Date of Award

Fall 12-11-2021

Document Type

Doctor of Nursing Practice Final Manuscript

Degree Name

Doctor of Nursing Practice



First Advisor

Razel Milo PhD, DNP, MSN, FNP-C, RN


Hypertension is a public health issue estimated to affect 112 million adults by 2030. Primary care patients in an outpatient clinic in Southern California with elevated blood pressure readings in the office did not have an organized system for close follow-up. The purpose of this evidence-based project (EBP) was to educate patients on self-measured blood pressure monitoring (SMBP), Dietary Approaches to Stop Hypertension (DASH), diet interventions, and healthy weight loss to improve hypertension rates. Through these interventions, patients developed an understanding of their systolic and diastolic blood pressure goals.

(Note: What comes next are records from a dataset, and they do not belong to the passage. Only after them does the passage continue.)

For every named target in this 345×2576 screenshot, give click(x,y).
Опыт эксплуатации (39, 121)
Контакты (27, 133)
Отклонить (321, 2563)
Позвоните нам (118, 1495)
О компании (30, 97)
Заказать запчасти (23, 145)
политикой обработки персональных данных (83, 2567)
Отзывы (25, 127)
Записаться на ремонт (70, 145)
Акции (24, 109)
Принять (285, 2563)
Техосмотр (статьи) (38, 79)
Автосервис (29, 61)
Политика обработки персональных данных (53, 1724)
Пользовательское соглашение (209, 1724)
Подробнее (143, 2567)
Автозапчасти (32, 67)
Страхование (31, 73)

Nurse practitioners, medical assistants, and licensed vocational nurses screened for high blood pressure at each visit. Patients with an average of three blood pressure readings of greater than 130/80 received 5 minutes of direct patient education on SMBP supplemented with handouts. In addition, bi-weekly guided telephone outreach was conducted to reinforce teaching. Nine patients were enrolled in the EBP from September-January 2021. There was an average systolic blood pressure reduction of 22.8 mmHg and 12.6 mmHg decrease in diastolic blood pressure among patients over two weeks period of pre and post educational interventions. Downstream effects included reduced costs and hospitalization rates for uncontrolled hypertension. Future research should focus on optimal telehealth timeframes to ensure that patients are not lost to follow-up.